Among the projects included in the second round of NSF funding are neuromorphic computing, memory optimization and spatial navigation investigations. The hope is that basic research across multiple disciplines will deliver more bang for the research buck by contributing, for example, to computational modeling as well as education research, NSF officials stressed.
BRAIN, which stands for Brain Research through Advancing Innovative Neurotechnologies, is an overarching NSF research effort aimed at accelerating development of new “neurotechnologies” via a multidisciplinary approach.
“The complexities of brain and behavior pose fundamental questions in many areas of science and engineering,” Kenneth Whang, an NSF program director, noted in a statement announcing the grant awards. “The mysteries of the brain draw intense interest across a broad spectrum of disciplinary perspectives yet elude explanation by any one of them, which is why team-based approaches are so necessary.”

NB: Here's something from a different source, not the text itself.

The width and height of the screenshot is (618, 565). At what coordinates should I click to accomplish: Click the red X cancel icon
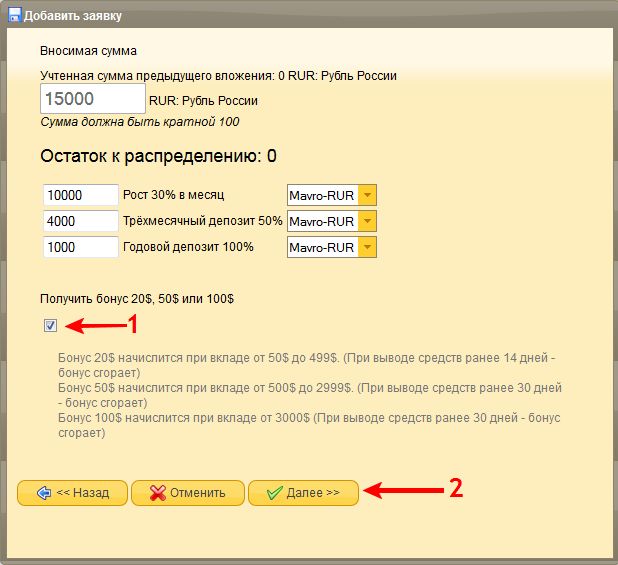[157, 493]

Among the 18 new projects funded by NSF (the agency awarded a first round of brain research grants in fiscal 2015) is an effort by University of Tennessee researchers to develop “biometric membrane networks” that could be used as “adaptable neuromorphic computation circuits.”
According to the NSF award, the brain circuit research “seeks to advance computational strategies past Exascale, thus setting the stage for the next generation of low-power autonomic computation, distributed sensing and information storage.”
Meanwhile, a University of Washington project funded by NSF will explore the fundamentals of neural processing using data-intensive approaches. The expected outcome is a set of neural decoding algorithms that would be applicable to current brain-computer interface technologies, NSF said.
The neural network and circuit theme also is reflected in a grant to researchers from the University of Chicago and New York University. The project would combine multi-channel neurophysical recordings and neural circuit modeling. “This approach offers a potentially powerful data analysis tool and conceptualization of neural circuit computation in terms of neural population trajectories in a high-dimensional state space,” program officials said.
The NSF projects are collectively probing how a “three-pound multitasking marvel” operates. “In fractions of a second, all these different parts of the brain have to coordinate their activity,” explains Nancy Kopell, a mathematic professor at Boston University. “We’re just starting to understand how that kind of coordination can take place.”